You know I could not at all do it, let ever so many special pleaders come
to prove to me that you would be more prosperous and happy without me.
‘Then’ I would say ... ‘let him put me away. I can’t put myself away,
because I am not mine but his.’ Assuredly I would say just that, and no
more. So do you forget that I have teazed you and pained you ... _pained_
you!... I will try not to pain you, my own, own dearest, any more. I have
grown to love you instead of the whole world; and only one thing ...
(you understand what _that_ is ...) is dreadful and intolerable to me to
imagine. But now it is done with; and you shall teach me hereafter to
make you happy instead of the contrary. So ... yes—you are kissed this
time! upon both eyes, ... that they may not see my faults. And afterwards
I will tell you a paradox ... that if I loved you a hundred times less,
I should run into such offences less in exact proportion. And finally
I will give you a promise ... not to teaze you for a week—which were a
wonderful feat for _me_! the teazer _par excellence_.

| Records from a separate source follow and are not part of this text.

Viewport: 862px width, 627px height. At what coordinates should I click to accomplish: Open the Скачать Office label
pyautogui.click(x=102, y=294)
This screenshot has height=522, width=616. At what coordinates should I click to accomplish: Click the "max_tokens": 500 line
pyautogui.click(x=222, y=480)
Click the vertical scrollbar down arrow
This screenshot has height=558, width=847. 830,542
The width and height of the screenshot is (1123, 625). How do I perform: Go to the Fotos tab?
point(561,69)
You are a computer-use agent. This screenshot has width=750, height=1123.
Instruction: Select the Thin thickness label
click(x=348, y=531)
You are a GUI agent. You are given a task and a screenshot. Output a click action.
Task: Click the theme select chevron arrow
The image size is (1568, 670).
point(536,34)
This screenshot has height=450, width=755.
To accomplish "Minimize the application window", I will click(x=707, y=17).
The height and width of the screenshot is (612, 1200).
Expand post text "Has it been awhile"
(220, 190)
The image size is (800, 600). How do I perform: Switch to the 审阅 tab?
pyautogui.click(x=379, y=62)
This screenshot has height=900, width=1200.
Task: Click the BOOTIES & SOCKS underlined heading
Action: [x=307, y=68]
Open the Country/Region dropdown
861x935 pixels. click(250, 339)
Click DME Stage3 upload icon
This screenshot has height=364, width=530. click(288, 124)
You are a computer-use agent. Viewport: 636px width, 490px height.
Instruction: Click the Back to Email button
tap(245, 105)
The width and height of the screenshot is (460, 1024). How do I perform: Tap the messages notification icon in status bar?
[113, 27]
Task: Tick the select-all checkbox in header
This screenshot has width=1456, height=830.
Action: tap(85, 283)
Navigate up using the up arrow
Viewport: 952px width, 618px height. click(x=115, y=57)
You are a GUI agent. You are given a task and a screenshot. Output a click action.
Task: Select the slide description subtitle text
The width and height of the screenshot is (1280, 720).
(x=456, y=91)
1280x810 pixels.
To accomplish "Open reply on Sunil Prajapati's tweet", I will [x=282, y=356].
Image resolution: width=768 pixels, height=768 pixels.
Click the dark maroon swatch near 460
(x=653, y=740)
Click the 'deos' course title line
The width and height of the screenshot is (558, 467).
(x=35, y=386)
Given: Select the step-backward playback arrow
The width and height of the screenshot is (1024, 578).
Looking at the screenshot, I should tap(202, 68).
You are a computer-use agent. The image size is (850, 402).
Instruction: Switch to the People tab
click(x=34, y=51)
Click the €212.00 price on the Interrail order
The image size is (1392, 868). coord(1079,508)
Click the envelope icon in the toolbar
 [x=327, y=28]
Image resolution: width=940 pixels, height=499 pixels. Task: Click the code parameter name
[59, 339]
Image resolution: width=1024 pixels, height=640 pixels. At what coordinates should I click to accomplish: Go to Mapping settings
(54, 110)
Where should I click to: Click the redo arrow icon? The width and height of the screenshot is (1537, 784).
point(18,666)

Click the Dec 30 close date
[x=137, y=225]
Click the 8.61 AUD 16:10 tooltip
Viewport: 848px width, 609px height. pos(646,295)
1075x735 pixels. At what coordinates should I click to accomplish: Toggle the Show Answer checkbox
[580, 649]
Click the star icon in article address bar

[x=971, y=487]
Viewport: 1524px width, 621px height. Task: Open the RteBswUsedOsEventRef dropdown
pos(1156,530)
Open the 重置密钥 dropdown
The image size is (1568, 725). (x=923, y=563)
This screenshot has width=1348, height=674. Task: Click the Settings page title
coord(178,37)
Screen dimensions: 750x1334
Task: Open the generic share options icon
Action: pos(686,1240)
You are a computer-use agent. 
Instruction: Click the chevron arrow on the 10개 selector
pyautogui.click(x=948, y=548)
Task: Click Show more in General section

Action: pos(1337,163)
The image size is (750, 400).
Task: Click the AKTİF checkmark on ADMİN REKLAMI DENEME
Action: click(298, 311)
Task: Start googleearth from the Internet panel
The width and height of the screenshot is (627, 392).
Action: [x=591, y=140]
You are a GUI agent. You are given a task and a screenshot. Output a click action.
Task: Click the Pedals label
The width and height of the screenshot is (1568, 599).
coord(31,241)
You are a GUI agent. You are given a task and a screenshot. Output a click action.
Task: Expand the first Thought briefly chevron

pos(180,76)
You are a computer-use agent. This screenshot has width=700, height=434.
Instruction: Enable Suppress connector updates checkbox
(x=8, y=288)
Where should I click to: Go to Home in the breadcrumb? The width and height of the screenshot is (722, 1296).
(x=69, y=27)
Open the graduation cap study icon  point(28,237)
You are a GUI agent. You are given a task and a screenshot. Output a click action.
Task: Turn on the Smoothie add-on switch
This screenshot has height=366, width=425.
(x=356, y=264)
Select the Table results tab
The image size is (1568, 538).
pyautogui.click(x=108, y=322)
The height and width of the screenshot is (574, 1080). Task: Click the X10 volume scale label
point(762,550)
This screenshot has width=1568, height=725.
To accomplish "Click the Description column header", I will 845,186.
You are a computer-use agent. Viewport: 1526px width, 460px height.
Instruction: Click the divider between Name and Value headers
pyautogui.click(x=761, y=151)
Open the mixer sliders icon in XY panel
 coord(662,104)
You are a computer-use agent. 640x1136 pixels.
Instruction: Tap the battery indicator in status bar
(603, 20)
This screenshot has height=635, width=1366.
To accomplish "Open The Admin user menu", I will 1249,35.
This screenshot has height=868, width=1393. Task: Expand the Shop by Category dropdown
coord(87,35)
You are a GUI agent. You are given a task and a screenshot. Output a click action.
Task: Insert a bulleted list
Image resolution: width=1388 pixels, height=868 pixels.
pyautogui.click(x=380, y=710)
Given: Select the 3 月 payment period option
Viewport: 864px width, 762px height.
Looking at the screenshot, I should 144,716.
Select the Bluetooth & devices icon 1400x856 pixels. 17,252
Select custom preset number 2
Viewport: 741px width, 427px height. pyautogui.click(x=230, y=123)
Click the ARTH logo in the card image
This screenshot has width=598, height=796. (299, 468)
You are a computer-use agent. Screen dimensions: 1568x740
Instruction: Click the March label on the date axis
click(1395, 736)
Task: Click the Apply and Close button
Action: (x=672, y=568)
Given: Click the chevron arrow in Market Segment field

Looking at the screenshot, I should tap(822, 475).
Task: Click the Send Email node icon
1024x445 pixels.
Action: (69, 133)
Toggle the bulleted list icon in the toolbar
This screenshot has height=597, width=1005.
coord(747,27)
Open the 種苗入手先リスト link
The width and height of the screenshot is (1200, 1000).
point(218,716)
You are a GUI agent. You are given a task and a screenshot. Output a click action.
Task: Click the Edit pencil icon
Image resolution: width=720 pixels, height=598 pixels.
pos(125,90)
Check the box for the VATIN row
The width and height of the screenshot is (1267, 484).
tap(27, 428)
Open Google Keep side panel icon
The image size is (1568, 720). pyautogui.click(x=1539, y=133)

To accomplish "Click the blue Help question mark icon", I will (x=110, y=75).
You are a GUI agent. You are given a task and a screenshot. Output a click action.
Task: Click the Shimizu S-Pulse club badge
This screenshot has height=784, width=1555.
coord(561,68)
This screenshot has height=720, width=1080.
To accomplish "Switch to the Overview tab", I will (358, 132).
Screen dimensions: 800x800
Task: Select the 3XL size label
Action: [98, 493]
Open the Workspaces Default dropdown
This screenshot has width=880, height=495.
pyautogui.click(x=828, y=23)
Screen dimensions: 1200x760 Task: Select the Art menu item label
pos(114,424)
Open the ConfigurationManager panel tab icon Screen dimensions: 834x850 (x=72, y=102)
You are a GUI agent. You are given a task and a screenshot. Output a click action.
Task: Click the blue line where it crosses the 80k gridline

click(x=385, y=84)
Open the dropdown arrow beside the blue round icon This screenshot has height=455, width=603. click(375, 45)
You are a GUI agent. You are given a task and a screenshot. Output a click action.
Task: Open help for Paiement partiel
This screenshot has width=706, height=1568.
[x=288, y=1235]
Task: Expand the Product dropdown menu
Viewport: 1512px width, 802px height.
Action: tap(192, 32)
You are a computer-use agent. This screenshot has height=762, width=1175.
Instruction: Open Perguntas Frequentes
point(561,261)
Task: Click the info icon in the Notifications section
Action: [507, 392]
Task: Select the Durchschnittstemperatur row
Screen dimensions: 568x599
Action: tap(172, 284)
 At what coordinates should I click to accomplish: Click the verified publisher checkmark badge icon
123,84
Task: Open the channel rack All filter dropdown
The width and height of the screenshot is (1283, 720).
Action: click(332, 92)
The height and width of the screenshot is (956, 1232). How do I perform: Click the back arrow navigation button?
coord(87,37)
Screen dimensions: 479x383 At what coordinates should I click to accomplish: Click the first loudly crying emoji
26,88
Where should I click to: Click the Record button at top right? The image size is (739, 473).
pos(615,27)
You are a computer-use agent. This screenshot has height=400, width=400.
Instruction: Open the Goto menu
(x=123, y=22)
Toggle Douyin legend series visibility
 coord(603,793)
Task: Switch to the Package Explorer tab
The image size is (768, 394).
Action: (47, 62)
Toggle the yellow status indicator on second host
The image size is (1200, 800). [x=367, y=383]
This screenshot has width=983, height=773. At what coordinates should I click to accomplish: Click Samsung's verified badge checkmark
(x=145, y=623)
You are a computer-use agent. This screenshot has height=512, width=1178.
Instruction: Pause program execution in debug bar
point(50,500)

To-day I deserved to hear of your head being worse—but it is better, I
thank God—and your mother is better—all such comforting news! But it was
no news that you did not go to Greenwich to-day,—for Mrs. Jameson came
for me to drive at about six, and she and I were in Regent’s Park until
nearly eight. Then she went somewhere to dinner, and I, who had had tea,
came home to supper! I like her very much—more and more, certainly—and
we need not be mysterious up to the usual mark of mystery, because I
told her ... told her ... what might be told—and she was gracious to
the uttermost—not angry at all,—and said that ‘Truth was truth, and
one could breathe in the atmosphere of it, and she was glad I had told
her.’ Of you, she said, that she admired you more than ever—yes, more
than ever—for the ‘manner in which as a man of honour you had kept the
secret’—so you were praised, and I, not blamed ... and we shall not
complain, if our end is as good as our beginning. Also we talked of your
poetry and of you personally, and I was _pleased_, ... which proves a
little what was said—and I heard how you were invited as a ‘celebrity’
for the Countess Hahn-Hahn to see you, and how you effaced yourself
with ever so much gracefulness; yet not too much, to omit charming the
whole room. Mrs. Jameson praises you always, as nobody does better. And
to-morrow ... will you be surprised to hear that to-morrow at half-past
four, I am to go again with her, ... to see Rogers’s pictures? Is it
wrong? shall I get into a scrape? She promised laughingly that I should
be _incognita_ to the only companion she thought of taking ... a Mrs.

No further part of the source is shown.